While seeing about polymorphism functions I have the following polymorphic function:

``````(* A function to remove duplicating elements from a list *)
let rec delDuplicates =
function
| [] -> []
| x :: [] -> x :: []
| x :: y :: rest ->
if x = y then delDuplicates (y :: rest)
else x :: delDuplicates (y :: rest);;
``````

This is a function to remove duplicate entries in a list. The compiler says it has the type:

`val delDuplicates : 'a list -> 'a list = <fun>`

So, I can evaluate the following cases:

`delDuplicates [1; 1; 1; 2; 3; 3];;`

`delDuplicates ["A"; "A"];;`

And I get the expected result from these two evaluations.

Interesting enough, if I call the Base module this function turns to a polymorphic to a non-polymorphic one as it now has the type:

`val delDuplicates : int list -> int list = <fun>`

So, evaluating `delDuplicates ["A"; "A"];;` gives me a type error.

This happens only if I use the Base module.

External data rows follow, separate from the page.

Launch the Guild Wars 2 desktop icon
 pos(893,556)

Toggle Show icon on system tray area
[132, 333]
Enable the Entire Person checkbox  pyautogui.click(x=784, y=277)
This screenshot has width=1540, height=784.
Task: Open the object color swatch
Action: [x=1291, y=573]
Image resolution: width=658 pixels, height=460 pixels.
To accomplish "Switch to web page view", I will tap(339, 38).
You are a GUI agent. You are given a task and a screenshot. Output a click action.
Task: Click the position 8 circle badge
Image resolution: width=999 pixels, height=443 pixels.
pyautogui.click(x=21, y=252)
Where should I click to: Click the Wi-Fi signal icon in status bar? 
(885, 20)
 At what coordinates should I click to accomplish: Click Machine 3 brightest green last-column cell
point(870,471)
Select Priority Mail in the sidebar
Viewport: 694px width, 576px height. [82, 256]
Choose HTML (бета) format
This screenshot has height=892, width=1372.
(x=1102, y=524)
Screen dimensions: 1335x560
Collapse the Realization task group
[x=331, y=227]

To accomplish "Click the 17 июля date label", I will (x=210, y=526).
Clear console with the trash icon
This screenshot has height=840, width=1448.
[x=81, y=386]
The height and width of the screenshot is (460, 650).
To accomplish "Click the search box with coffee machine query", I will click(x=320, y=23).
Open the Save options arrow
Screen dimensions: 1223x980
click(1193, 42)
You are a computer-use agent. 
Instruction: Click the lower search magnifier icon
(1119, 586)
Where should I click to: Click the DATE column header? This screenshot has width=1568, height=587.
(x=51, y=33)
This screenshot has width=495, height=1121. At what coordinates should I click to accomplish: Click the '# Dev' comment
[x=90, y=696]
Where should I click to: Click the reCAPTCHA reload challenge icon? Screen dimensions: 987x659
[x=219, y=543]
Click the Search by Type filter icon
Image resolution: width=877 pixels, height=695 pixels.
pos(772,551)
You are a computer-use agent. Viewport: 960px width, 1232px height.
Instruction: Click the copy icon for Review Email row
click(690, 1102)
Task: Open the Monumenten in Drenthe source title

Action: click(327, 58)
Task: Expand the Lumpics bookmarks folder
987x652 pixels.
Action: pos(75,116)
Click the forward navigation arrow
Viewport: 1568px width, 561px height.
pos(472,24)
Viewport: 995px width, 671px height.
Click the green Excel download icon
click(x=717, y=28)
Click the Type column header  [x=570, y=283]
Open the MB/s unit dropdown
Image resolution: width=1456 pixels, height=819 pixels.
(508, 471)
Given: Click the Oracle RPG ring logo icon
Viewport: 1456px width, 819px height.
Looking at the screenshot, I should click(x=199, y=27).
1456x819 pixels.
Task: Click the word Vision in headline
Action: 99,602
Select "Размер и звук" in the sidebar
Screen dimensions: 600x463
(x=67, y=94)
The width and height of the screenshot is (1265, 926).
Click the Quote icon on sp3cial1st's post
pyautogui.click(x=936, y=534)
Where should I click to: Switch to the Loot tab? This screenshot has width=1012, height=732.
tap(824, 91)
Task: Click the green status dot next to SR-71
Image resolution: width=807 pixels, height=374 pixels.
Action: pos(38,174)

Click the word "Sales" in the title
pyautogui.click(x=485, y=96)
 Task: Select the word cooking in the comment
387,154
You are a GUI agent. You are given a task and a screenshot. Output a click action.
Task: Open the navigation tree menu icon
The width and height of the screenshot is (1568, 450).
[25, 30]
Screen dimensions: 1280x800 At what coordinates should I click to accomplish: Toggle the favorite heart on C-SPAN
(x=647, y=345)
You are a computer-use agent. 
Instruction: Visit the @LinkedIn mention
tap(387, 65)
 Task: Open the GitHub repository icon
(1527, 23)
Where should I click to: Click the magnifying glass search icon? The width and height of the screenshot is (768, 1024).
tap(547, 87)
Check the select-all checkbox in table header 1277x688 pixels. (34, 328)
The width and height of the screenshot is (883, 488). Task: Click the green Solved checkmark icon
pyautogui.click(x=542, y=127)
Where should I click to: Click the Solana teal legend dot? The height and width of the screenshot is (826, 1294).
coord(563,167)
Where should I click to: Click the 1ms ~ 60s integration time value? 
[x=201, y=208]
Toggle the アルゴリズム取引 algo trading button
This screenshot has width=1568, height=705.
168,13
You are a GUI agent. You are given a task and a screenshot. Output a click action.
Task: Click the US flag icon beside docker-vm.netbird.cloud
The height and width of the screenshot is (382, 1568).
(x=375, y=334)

Someone can help me understand what is happening here? I plan to implement some mathematical notions in OCaml and it would be nice to have some functions from the base module and still have polymorphism for my functions.

I have called the module in this way:

``````#require "base";;
open Base;;``````

This is the same issue that was mentioned in Possible bug in Base.List.map. In short, the standard `(=)` operator is polymorphic, but Base redefines it to be only defined for ints, since polymorphic compare is generally not what you want. See also: Removing polymorphic compare from Core.

3 Likes

As @mc10 said, this is due to Base redefining `(=)` to hide the standard `(=)` function.

Here is what you can do:

1. Do not actually open Base. This way you keep the standard polymorphic operator. Note that there are reasons to not do that, as mentioned in the discussion @mc10 linked. If you want to call functions from Base without opening it, you can use their qualified names; for instance `Base.List.map`.

2. If you do open Base, you can still refer to the polymorphic operator as `Poly.(=)` (and there is also `Poly.equal`). So for instance in your function you could have : `if Poly.equal x y then ...`
Or: `if Poly.(x = y) then ...` (this is called a local open)

3. One way to not use polymorphic comparison at all is to parametrise your code over the equality function. The simplest way to go about it is to have any function that has to be polymorphic and do equality tests take the equality function as an argument. For instance your function becomes :

``````let rec delDuplicates equal = function
...
if equal x y then ...
``````

``````val delDuplicates : ('a -> 'a -> bool) -> 'a list -> 'a list
``````

And you call it as:

``````delDuplicates Int.equal [1; 1; 1; 2; 3; 3]
``````
1 Like

Just to add to @threepwood’s answer: I would recommend making equal a named parameter. This will make your code self-documenting and much more readable.

`````` let delDuplicates ~equal = ...
``````

EDIT: Yet another good pattern, if you’re not too concerned about safety, is to make `equal` an optional parameter that defaults to polymorphic compare:

``````let delDuplicates ?(equal=Poly.equal) = ...
``````

This gives you both a self-documenting signature,

``````val delDuplicates : ?equal:('a -> 'a -> bool) -> 'a list -> 'a list = <fun>
``````

as well as the convenience to write

``````delDuplicates [1; 1; 2; 2; 3]
``````

as before. Plus you have the flexibility to do something like this:

``````delDuplicates ~equal:(fun x y -> x%2 = y%2) [1; 3; 5; 7]
``````
1 Like

That is exactly what I need for my implementation. Thank you all for your answers.